He doesn’t hold back his criticism

I was looking at one of my interviews with philosophy professors and was struck by this little explanation of why he had not picked someone as his dissertation supervisor (directeur in French):

– Normalement j’aurais dû faire ma thèse avec XYZ, car c’était lui qui m’avait le plus inspiré, mais je connaissais suffisamment XYZ pour savoir que je ne réussirais jamais à faire une thèse avec XYZ.

– C’est-à-dire ?

– C’est-à-dire que c’est quelqu’un dont la moindre remarque m’aurait blessé au profond, et comme c’est quelqu’un qui ne menage pas ses critiques, je pense que, euh, j’aurais pas pu, quoi. Bon, je vais pas raconter ça, parce que c’est un peu intime, mais c’était pas possible, quoi. Voilà.

In English, here’s how that comes out:

“Normally I should have done my thesis with XYZ, because he was the person who had inspired me the most. But I knew him well enough to be sure that I would never manage to do a thesis with him.”

“Meaning?”

“Meaning that he’s someone whose tiniest comment would have hurt me so deeply, and as he’s someone who doesn’t hold back his criticism, I think that, uh, I couldn’t do it. Well, I’m not going to tell you about that, because it’s sort of personal. But it wasn’t possible, eh? Voilà.”

The cruelty of criticism can shape an academic career,  we see. Personal acquaintance with academics can trigger revulsion. And pure intellectual commonality (“inspiration”) is no guarantee of human solidarity.

That’s what I learn from this little moment. That, and the sheer sense of blockage that can set in when academics stop to retell their lives. You’re reminded of moments of impossibility, of those structural dead ends that are as much subjective as institutional. “It wasn’t possible, eh?” he summed up. As if that was the whole story (even though he also told me he wasn’t going to tell me the whole story).

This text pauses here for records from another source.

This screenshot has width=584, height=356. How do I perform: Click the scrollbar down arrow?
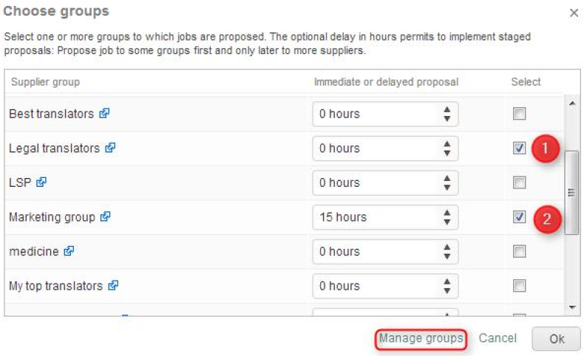(571, 307)
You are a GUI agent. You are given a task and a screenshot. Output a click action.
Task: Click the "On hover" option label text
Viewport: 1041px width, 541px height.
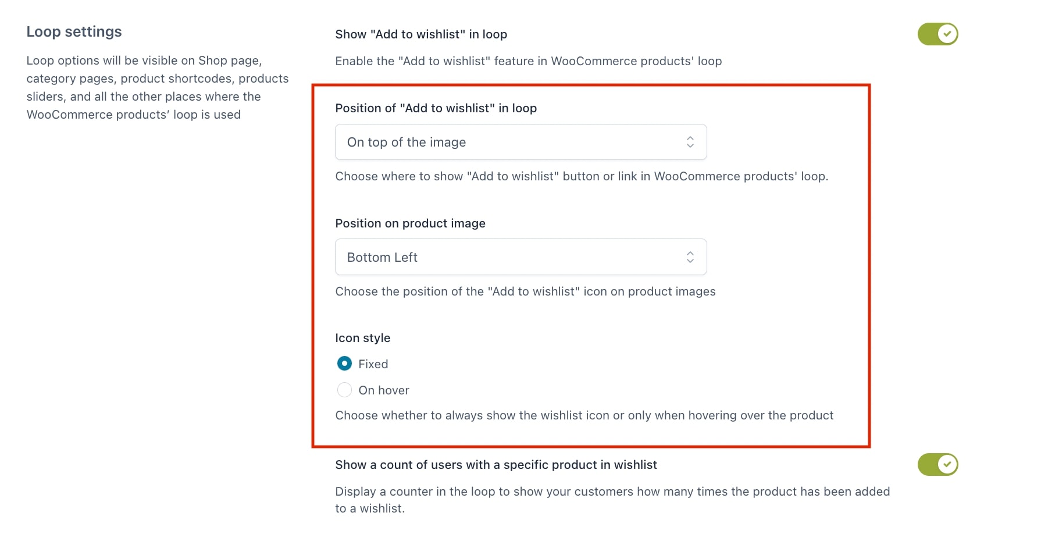point(384,390)
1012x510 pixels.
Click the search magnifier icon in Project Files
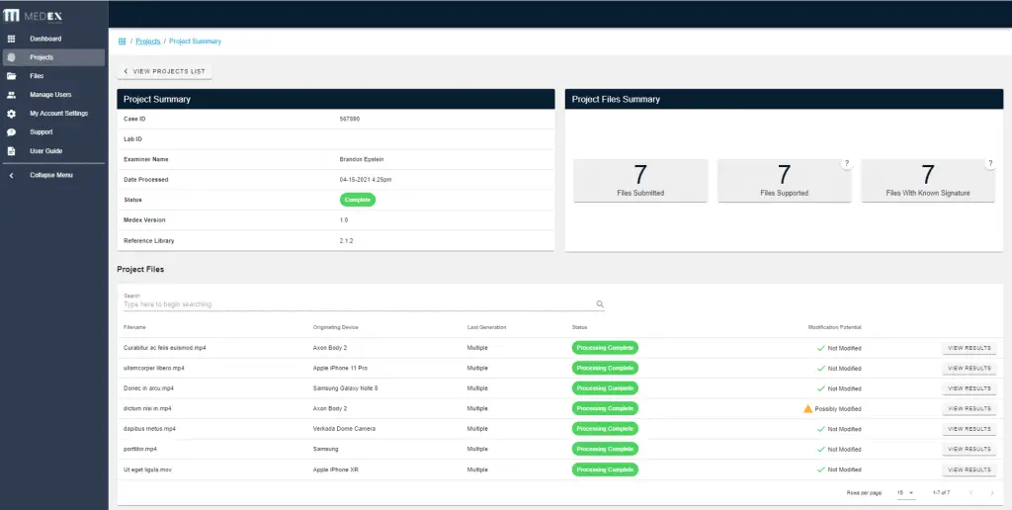coord(600,304)
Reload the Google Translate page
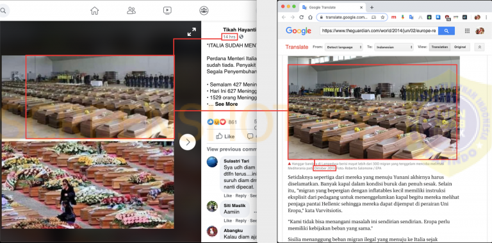The image size is (492, 243). (302, 17)
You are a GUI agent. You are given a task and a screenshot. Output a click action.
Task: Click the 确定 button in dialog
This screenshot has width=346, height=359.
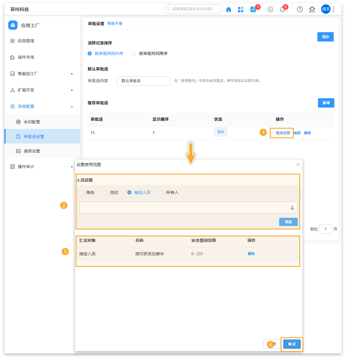[292, 344]
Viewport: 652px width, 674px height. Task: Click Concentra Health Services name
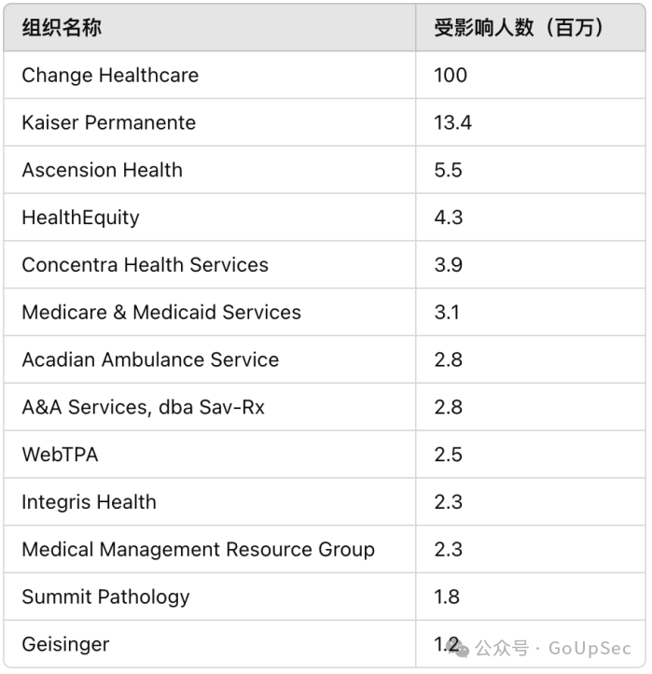coord(146,265)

(On a more positive note, this interview does remind me of one piece of practical advice. If you are interviewing in French, and are otherwise at a loss for words, c’est-à-dire? — “meaning?” — is almost always a good way to get people to keep talking.)

Graduate mentoring and textually mediated intellectual passion

“After you take classes, you mostly stop having a relationship with the department, and your main relationship is with your committee,” a friend of mine said last year.

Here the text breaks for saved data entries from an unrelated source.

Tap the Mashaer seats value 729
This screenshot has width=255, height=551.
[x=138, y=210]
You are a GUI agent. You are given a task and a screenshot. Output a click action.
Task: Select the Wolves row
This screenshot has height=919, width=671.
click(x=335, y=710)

So the relationship with one’s advisors is the institutionalized moment of semi-autonomy from the institution, a moment in which one’s academic situation is governed by the contingencies of evolving personal and intellectual relations, and only more distantly by the bureaucratic requirements of the graduate program.

This can evoke all kinds of intricate psychosocial dynamics between student and advisors. Being in the middle of them, I can’t really speak from experience here, but let’s look at Janice Radway’s post facto description of her advising relationship, from a 2006 interview in the Minnesota Review with Jeff Williams:

“I first studied with Russ during my sophomore year. I had come out of a very middlebrow background and loved books and reading. I thought of myself as an English major, but didn’t aspire to a professional identity or position. I thought I was going to write as a journalist. In that sophomore year, I took Russ’s class on realism and naturalism, which met three days a week. He was working on The Unembarrassed Muse at that time and offered a special session that you could attend on Thursdays, where he would talk about the popular culture contemporaneous with literary realism and naturalism. I attended those sessions and was transfixed; I was not just transfixed by the subject matter but by his investment in the subject matter. I remember thinking, “This is a job, you can actually aspire to this as a job. You might think of yourself as a teacher, as a professor even.” It sounds silly and naïve, but that really was the moment when I thought about a different future.”